Provided passage:
N.S. NDP proposes new bill that would see birth control products covered under MSI
A new bill presented by the Nova Scotia NDP proposes prescription contraceptives, like birth control and intrauterine devices (IUDs), be covered under the provincial health care.
Legislation tabled by the NDP Caucus would ensure anyone without coverage would be able to get birth control under the provincial MSI plan.
"Reproductive health care is health care. Cost shouldn't be a barrier to accessing contraceptives," said Susan Leblanc, a NDP Health and Wellness spokesperson in a news release on Tuesday. "The cost of prescription contraceptives is a serious barrier for many people. Women, trans and non-binary people, people with lower incomes and young people deserve to be able to access contraceptives easily and without delay."
Over the past few years, groups in Nova Scotia have advocated to make menstrual products free and available in public washrooms in places like libraries and municipal buildings to address issues around affordability, access, and health. Some advocates say making prescription birth control free would address similar issues.
"It's important because there are plenty of people in this province who don't have access to private health coverage," said Leblanc. "Oral contraceptives are often covered by private health plans but they are not covered by MSI, so that's a big one."
According to the NDP Caucus, Atlantic Canada has some of the lowest levels of access to prescription medications in Canada - an estimated one-in-three workers in Nova Scotia do not have health benefits.
Dr. Melissa Brooks is an obstetrician gynecologist and abortion provider in Halifax. She says, not only is the change necessary for optimal sexual and reproductive health, it will be cost-productive as well.
"Unplanned pregnancy is not only a burden to the person, but poses a significant cost to the healthcare system," said Brooks. "Ensuring access to effective contraception will improve the health of people in our province and lead to cost savings."
Brooks also says some methods of birth control, like IUDs, can be costly.

Actions to take:
1. In the article on the Nova Scotia NDP's contraceptive coverage bill, what share of workers in Nova Scotia is estimated to have no health benefits?
2. Continue the article about the Nova Scotia NDP's contraceptive coverage bill from its final sentence onward.

Data extract:

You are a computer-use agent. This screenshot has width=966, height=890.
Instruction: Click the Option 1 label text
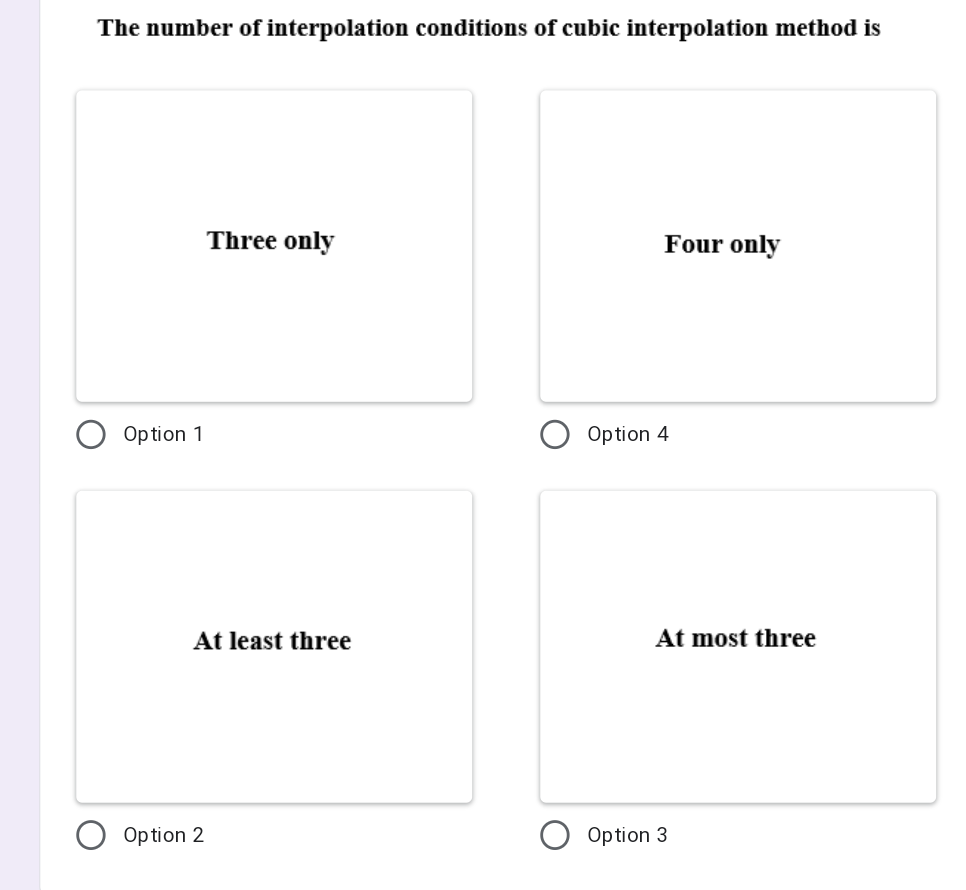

* * *

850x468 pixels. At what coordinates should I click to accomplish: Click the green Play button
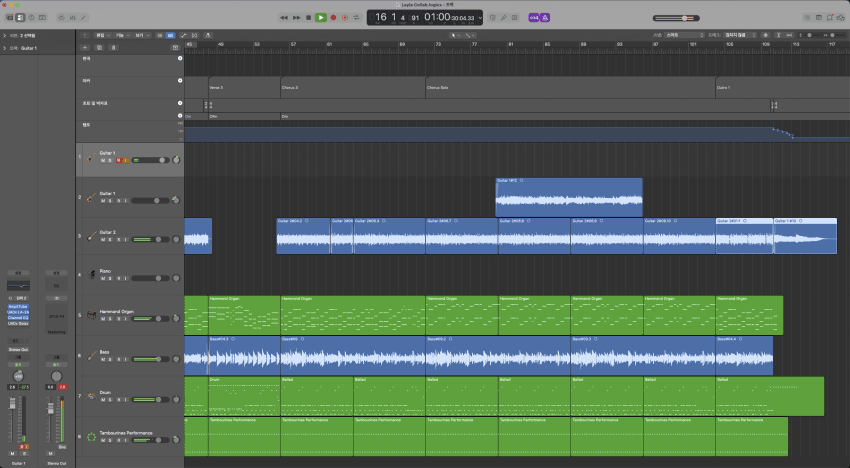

Outputs by task:
1. An estimated one in three workers.

2.
"So, those are contraceptives that provide three to five years of effective contraception," said Brooks. "It's a device that's often just a one-time, up-front cost of three to four hundred dollars."
British Columbia is exploring the same concept for free contraceptives. Advocates there say the change could save the province approximately $95-million a year in medical costs.
In 2019, the Canadian Pediatrics Society recommended Canadians under the age of 25 be given universal access to free contraceptives, adding more than a quarter of youth do not use contraceptives consistently.
In March 2020, Nova Scotia’s Liberal government said it would review MSI regulations to potentially cover the cost of IUDs. No further action has been taken so far.
Rachel Ettinger is the founder of 'Here for Her' – a social enterprise that focuses on female health equality.
She says the change to free contraceptives would be a natural extension of health care, offering more options for reproductive health.
"When people want the birth control pill for example, they should be able to access it and it shouldn't matter their income, their situation, etcetera. It’s part of their health care" said Ettinger.
Martha Paynter, a registered nurse, says providing cost-free contraceptives could see a change for taxpayers as well.
"An abortion costs $1,917 and a pack of birth control pills costs $30," said Paynter.
The bill introduced by the NDP Caucus will need support from Nova Scotia’s Liberal government in order to move ahead.